• Stated exercise:
Locate every line in the listing below that contains the string "resolution" and copy each of those lines. Case counts, so match capitals and lowercase letters exactly.

• Data provided:
___

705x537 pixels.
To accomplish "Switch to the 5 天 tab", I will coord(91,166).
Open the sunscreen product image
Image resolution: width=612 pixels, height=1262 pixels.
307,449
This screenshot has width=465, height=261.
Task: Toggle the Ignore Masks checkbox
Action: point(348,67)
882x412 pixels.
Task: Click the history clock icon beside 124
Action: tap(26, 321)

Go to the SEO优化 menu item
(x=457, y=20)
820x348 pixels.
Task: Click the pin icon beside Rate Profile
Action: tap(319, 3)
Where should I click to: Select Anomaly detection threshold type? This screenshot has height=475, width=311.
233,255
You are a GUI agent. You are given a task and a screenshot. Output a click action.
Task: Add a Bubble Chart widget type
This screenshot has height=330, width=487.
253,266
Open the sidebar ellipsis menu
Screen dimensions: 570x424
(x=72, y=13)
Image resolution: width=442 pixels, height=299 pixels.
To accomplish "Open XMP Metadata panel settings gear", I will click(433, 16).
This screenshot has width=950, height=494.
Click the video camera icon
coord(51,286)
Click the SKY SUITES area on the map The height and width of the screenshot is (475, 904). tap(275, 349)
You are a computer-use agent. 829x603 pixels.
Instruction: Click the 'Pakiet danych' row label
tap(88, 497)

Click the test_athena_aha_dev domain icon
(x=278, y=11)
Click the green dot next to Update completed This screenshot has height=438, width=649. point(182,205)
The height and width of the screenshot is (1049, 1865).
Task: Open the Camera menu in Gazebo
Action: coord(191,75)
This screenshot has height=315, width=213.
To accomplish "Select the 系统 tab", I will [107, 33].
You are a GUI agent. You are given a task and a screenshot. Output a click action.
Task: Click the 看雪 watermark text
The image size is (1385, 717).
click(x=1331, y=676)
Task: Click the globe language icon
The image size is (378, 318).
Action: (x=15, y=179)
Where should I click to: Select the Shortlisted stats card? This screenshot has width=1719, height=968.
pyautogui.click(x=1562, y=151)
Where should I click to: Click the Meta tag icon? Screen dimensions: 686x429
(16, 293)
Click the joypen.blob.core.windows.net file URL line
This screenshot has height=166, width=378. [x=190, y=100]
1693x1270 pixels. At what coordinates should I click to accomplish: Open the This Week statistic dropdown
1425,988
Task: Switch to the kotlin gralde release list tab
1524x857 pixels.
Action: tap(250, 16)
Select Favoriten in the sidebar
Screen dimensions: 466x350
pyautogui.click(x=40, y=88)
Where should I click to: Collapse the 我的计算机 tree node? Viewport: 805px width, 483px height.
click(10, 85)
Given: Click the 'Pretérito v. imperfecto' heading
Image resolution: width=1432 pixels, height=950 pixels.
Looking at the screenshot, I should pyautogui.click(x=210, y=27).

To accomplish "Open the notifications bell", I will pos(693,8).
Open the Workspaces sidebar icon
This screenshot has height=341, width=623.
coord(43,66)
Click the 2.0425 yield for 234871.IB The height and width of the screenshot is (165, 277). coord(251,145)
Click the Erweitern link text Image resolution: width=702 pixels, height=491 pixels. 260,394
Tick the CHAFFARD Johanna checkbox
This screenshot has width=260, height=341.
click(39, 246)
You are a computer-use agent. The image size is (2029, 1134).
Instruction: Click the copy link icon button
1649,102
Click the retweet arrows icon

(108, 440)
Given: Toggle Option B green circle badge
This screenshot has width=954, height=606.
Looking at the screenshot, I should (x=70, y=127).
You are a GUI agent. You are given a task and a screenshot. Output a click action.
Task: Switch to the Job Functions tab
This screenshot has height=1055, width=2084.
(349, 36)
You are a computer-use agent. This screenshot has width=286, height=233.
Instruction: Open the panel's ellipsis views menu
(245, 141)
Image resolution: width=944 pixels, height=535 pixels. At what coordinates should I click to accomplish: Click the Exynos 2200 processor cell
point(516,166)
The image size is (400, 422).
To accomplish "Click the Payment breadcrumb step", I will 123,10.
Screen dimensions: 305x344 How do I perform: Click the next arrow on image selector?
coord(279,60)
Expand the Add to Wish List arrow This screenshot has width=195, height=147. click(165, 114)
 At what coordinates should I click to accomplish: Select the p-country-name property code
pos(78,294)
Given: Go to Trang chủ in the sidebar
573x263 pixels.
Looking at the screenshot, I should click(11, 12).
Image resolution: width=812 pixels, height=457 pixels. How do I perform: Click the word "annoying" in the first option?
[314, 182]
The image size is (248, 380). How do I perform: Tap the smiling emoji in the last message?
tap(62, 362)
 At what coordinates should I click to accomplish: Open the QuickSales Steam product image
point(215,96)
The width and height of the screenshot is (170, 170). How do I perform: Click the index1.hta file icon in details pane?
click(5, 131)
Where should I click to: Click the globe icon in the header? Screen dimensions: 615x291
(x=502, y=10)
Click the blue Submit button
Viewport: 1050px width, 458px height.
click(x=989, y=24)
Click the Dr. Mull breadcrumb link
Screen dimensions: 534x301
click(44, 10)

___

• Finished answer:
Image resolution: width=612 pixels, height=1262 pixels.
Image resolution: width=442 pixels, height=299 pixels.
Image resolution: width=1432 pixels, height=950 pixels.
Click the Erweitern link text Image resolution: width=702 pixels, height=491 pixels. 260,394
Image resolution: width=944 pixels, height=535 pixels. At what coordinates should I click to accomplish: Click the Exynos 2200 processor cell
Image resolution: width=812 pixels, height=457 pixels. How do I perform: Click the word "annoying" in the first option?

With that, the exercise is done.